Problem statement:
Take every line from the data that has the word "computer" in it.

-------------------------

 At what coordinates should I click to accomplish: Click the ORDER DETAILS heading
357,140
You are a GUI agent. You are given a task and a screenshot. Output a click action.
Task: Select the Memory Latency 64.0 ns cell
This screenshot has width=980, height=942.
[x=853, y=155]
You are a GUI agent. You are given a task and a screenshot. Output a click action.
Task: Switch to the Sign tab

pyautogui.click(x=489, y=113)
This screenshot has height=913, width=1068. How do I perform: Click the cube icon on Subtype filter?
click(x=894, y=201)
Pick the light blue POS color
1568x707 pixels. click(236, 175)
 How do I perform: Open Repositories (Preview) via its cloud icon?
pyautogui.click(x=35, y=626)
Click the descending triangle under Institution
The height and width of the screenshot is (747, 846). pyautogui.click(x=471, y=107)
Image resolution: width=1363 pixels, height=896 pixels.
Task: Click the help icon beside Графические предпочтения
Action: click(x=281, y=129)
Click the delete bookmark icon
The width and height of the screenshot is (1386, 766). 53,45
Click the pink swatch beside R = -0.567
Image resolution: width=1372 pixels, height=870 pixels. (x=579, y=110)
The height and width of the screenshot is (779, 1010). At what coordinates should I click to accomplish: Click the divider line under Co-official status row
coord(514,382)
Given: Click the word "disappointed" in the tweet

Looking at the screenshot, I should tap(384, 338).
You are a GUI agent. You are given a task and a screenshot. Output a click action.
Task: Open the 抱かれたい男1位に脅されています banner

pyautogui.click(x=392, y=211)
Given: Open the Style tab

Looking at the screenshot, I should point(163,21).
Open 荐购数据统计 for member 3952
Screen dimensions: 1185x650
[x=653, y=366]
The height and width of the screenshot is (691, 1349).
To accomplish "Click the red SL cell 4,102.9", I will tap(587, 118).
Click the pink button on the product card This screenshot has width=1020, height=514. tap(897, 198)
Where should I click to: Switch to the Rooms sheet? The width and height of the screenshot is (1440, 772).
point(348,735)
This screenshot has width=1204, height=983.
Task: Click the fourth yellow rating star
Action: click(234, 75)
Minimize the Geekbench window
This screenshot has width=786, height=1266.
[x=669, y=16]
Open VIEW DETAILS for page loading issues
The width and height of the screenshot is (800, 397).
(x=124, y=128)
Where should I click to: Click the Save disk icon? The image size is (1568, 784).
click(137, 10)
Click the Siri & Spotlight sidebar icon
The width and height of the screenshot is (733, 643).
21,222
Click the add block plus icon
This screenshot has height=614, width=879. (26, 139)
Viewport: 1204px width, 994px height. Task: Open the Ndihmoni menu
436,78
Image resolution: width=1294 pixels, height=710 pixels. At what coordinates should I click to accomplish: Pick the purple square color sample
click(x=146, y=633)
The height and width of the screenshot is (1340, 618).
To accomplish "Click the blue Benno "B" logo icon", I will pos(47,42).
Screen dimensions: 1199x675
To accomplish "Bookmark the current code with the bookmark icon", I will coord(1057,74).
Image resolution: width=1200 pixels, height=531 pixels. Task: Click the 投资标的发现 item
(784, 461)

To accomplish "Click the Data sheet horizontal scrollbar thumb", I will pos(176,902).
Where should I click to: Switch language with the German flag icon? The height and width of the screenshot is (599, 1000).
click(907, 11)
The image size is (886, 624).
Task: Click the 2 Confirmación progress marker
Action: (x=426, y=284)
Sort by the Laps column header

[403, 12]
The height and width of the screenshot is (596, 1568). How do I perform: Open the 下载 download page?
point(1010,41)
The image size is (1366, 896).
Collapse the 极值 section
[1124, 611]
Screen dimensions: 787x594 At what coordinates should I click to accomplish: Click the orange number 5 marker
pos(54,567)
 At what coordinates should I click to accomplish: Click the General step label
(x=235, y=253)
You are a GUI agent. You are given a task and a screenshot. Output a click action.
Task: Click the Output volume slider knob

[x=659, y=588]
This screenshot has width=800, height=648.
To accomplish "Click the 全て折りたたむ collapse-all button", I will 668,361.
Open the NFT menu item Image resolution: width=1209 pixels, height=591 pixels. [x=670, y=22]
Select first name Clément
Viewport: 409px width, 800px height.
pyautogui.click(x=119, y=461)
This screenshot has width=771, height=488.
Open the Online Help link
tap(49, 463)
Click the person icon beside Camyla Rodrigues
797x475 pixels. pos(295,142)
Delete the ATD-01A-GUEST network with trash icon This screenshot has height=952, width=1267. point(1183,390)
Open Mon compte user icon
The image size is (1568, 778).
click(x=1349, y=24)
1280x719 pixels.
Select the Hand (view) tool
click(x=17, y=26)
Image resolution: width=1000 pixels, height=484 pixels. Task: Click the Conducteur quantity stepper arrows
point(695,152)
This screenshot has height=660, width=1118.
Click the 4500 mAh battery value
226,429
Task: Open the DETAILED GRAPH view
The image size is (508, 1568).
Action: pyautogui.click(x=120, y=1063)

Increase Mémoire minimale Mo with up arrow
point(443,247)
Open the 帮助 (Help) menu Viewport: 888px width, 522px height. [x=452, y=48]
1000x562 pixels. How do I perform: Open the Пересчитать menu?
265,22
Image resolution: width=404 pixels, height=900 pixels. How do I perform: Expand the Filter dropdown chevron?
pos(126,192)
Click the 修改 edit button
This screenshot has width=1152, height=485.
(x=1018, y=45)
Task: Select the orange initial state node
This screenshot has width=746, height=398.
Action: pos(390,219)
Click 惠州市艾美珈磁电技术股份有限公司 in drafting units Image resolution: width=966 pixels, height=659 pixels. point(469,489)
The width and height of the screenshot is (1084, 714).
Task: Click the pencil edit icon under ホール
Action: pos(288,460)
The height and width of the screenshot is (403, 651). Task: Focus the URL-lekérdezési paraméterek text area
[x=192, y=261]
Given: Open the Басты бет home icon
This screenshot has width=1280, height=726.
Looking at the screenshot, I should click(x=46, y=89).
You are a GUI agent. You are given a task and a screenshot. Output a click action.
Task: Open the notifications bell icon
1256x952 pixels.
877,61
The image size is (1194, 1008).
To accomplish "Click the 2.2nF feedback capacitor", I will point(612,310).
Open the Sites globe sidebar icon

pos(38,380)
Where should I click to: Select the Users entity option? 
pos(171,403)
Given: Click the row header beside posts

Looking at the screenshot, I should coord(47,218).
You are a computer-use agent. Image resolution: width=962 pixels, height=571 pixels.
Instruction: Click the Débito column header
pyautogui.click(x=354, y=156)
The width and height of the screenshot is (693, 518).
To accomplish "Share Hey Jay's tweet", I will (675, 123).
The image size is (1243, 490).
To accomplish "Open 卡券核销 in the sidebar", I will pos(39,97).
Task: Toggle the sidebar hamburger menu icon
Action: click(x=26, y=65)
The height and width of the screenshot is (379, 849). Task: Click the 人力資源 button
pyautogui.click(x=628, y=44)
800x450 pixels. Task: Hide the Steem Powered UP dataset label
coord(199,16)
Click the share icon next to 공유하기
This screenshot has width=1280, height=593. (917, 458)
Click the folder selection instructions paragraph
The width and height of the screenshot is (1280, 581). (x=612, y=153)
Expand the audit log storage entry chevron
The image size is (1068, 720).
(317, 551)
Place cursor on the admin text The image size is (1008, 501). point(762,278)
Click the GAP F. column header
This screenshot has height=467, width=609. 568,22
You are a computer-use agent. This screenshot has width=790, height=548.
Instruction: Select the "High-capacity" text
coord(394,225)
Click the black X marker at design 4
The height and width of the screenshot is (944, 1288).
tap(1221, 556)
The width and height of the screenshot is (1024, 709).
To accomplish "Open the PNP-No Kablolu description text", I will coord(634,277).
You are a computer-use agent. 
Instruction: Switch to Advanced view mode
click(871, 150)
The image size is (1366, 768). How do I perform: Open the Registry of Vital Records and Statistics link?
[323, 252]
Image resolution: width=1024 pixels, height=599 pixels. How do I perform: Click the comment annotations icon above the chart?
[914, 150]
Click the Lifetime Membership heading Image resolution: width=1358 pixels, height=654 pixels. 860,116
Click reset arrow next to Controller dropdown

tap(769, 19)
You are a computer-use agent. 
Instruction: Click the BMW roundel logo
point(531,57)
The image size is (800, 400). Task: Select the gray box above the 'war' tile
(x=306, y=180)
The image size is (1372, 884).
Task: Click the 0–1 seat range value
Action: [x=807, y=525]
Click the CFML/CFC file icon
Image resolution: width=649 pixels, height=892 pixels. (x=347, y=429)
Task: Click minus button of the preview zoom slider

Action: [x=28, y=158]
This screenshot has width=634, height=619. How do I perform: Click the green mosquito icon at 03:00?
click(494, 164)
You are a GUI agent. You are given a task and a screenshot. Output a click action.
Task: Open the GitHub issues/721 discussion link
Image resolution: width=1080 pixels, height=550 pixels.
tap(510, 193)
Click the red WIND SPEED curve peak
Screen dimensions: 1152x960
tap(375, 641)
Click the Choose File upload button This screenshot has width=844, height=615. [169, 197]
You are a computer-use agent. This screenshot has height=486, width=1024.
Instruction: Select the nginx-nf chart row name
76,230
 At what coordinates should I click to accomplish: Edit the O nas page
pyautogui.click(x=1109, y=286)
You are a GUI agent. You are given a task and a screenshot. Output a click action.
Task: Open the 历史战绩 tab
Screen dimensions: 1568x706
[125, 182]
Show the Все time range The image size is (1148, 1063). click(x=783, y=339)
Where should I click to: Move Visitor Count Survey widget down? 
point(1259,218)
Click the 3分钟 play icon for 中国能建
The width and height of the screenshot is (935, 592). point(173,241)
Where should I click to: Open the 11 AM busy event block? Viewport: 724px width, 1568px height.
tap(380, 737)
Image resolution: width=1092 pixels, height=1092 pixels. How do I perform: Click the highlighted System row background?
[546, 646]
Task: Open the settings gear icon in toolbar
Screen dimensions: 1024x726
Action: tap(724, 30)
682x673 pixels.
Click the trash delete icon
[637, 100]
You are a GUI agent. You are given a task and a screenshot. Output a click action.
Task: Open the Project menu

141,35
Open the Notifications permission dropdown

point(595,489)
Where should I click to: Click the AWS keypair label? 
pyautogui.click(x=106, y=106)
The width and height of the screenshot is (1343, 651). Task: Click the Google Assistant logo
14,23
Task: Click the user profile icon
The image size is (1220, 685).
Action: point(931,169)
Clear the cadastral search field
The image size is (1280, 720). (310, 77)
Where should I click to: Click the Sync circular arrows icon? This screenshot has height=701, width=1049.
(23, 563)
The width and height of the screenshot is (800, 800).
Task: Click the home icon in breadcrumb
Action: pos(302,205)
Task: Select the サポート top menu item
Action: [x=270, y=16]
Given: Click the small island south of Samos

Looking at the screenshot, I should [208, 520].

-------------------------

Result below:
You are a computer-use agent. Image resolution: width=962 pixels, height=571 pixels.
You are a computer-use agent. This screenshot has width=790, height=548.
You are a computer-use agent. 
You are a computer-use agent. 
You are a computer-use agent. This screenshot has height=486, width=1024.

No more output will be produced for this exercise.